Lidderdale is a city in Carroll County, Iowa, United States. The population was 166 at the time of the 2020 census. It was incorporated in 1906.

==History==
Lidderdale was a shipping point on the Chicago Great Western Railroad. The city was named for one William Lidderdale, a governor of the Bank of England and with his brother Francis Lidderdale, a major investor in the railway.

==Geography==
According to the United States Census Bureau, the city has a total area of 2.42 sqmi, all land.

==Demographics==

===2020 census===
As of the census of 2020, there were 166 people, 84 households, and 55 families residing in the city. The population density was 68.8 inhabitants per square mile (26.6/km^{2}). There were 84 housing units at an average density of 34.8 per square mile (13.4/km^{2}). The racial makeup of the city was 98.8% White, 0.0% Black or African American, 0.0% Native American, 0.6% Asian, 0.0% Pacific Islander, 0.0% from other races and 0.6% from two or more races. Hispanic or Latino persons of any race comprised 1.2% of the population.

Of the 84 households, 26.2% of which had children under the age of 18 living with them, 52.4% were married couples living together, 3.6% were cohabitating couples, 17.9% had a female householder with no spouse or partner present and 26.2% had a male householder with no spouse or partner present. 34.5% of all households were non-families. 31.0% of all households were made up of individuals, 7.1% had someone living alone who was 65 years old or older.

The median age in the city was 53.0 years. 22.3% of the residents were under the age of 20; 1.8% were between the ages of 20 and 24; 18.7% were from 25 and 44; 31.3% were from 45 and 64; and 25.9% were 65 years of age or older. The gender makeup of the city was 48.2% male and 51.8% female.

===2010 census===
As of the census of 2010, there were 180 people, 80 households, and 50 families living in the city. The population density was 74.4 PD/sqmi. There were 88 housing units at an average density of 36.4 /sqmi. The racial makeup of the city was 99.4% White and 0.6% Asian.

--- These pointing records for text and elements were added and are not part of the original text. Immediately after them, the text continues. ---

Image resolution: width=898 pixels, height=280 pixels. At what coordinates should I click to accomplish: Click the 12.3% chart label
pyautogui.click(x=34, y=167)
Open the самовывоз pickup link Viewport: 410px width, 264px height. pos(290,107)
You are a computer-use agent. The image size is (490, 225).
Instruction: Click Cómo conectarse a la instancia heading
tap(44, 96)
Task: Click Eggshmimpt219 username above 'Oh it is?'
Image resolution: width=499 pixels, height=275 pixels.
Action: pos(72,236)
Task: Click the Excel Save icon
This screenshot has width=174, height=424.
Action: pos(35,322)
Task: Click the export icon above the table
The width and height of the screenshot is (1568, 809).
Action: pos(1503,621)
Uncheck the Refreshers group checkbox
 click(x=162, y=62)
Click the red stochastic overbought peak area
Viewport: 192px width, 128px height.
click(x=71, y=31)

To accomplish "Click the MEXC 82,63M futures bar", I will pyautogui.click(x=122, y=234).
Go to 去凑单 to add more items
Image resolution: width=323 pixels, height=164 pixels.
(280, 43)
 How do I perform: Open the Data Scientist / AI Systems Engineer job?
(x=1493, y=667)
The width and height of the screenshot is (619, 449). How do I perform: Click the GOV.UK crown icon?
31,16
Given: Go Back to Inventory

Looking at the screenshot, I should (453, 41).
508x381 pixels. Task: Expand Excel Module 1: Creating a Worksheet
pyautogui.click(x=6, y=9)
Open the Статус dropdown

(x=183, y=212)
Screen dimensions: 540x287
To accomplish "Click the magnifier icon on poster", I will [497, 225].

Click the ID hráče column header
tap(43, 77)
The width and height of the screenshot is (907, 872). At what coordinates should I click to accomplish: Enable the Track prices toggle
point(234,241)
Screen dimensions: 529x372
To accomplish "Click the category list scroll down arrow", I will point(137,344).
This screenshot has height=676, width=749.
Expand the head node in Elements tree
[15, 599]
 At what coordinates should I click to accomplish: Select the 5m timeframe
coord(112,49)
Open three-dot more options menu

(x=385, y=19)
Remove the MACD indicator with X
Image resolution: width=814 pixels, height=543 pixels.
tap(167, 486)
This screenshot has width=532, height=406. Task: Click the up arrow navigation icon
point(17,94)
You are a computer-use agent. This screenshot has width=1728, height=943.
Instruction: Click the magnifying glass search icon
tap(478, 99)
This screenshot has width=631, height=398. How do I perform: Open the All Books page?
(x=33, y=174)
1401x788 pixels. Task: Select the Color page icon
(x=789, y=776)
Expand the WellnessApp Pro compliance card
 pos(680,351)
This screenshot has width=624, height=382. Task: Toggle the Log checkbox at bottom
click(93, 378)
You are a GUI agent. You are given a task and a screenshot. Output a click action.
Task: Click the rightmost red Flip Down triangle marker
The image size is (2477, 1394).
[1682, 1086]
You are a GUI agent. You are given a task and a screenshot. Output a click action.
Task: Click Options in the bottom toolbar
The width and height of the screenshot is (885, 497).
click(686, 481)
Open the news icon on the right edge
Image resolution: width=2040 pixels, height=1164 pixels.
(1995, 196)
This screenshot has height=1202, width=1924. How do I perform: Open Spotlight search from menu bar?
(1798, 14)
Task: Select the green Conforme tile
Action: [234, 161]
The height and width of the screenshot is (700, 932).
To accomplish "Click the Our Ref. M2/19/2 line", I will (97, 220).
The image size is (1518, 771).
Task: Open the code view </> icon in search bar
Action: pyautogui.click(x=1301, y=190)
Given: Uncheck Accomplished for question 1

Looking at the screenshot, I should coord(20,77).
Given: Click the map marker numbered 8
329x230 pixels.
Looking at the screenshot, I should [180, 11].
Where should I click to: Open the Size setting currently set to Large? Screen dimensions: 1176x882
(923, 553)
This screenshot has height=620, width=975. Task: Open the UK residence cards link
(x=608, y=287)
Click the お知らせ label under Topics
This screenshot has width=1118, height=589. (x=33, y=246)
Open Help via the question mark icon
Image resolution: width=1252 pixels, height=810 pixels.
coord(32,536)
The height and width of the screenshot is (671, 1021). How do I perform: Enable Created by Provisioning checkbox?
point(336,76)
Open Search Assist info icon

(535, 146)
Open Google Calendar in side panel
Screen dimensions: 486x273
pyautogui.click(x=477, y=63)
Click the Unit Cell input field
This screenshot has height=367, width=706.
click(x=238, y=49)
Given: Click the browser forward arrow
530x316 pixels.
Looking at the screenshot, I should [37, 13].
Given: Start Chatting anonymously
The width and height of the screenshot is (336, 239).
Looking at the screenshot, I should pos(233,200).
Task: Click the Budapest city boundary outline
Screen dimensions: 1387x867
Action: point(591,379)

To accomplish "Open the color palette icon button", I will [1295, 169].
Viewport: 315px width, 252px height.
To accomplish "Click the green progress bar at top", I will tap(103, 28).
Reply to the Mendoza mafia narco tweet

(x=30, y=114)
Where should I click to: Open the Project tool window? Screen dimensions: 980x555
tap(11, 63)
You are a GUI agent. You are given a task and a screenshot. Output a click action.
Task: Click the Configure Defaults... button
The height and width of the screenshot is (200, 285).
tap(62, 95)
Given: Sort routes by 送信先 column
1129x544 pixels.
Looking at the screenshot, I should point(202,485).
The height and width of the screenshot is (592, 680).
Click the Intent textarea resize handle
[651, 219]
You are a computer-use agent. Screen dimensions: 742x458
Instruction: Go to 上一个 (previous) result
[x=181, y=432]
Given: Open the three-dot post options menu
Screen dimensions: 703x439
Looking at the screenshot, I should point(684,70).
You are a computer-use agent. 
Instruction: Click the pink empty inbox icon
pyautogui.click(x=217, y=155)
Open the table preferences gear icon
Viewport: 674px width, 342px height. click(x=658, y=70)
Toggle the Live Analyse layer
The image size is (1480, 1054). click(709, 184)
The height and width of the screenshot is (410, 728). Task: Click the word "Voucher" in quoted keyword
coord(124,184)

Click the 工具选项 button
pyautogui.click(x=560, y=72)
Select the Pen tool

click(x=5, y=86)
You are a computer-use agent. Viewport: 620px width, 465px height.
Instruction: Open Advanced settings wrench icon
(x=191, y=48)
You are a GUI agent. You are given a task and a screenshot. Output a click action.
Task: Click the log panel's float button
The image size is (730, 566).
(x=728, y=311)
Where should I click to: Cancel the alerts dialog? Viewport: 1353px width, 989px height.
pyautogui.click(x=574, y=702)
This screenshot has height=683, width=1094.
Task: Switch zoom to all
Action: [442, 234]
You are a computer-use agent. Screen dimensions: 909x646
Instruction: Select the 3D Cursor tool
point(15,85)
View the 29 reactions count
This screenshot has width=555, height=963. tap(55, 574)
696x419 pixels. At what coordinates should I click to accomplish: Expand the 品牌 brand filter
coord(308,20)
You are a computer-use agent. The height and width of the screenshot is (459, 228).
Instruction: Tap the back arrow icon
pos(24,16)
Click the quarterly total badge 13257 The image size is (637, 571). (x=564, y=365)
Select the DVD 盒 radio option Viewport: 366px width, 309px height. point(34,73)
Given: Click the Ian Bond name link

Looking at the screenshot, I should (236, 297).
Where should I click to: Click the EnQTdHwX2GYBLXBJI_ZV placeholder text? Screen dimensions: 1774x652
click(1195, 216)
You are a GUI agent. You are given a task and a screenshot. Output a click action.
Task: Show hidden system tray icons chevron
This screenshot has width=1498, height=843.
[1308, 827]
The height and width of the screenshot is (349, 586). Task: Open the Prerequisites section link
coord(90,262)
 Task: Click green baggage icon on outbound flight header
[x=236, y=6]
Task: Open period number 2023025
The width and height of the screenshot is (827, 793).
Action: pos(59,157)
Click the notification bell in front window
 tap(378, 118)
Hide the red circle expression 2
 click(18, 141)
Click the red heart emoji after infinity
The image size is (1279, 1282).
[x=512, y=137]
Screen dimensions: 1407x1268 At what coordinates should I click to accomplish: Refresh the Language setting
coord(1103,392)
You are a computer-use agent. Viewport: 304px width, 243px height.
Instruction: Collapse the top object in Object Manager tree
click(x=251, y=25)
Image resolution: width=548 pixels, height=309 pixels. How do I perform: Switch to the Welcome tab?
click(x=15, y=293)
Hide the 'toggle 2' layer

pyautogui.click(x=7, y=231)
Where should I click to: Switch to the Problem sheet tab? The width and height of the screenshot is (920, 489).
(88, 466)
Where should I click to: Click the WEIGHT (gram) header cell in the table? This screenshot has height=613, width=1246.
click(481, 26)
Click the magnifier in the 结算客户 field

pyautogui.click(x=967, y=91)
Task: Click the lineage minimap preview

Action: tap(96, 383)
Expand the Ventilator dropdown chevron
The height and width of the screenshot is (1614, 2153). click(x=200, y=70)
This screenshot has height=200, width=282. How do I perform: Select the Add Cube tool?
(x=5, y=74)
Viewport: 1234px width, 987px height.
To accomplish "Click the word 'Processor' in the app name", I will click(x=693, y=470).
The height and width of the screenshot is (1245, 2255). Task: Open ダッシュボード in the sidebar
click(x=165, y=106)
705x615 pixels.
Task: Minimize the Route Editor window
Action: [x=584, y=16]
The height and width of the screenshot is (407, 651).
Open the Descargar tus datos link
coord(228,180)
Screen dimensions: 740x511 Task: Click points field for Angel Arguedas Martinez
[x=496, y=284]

There were 80 households, of which 23.8% had children under the age of 18 living with them, 56.3% were married couples living together, 3.8% had a female householder with no husband present, 2.5% had a male householder with no wife present, and 37.5% were non-families. 30.0% of all households were made up of individuals, and 12.5% had someone living alone who was 65 years of age or older. The average household size was 2.25 and the average family size was 2.86.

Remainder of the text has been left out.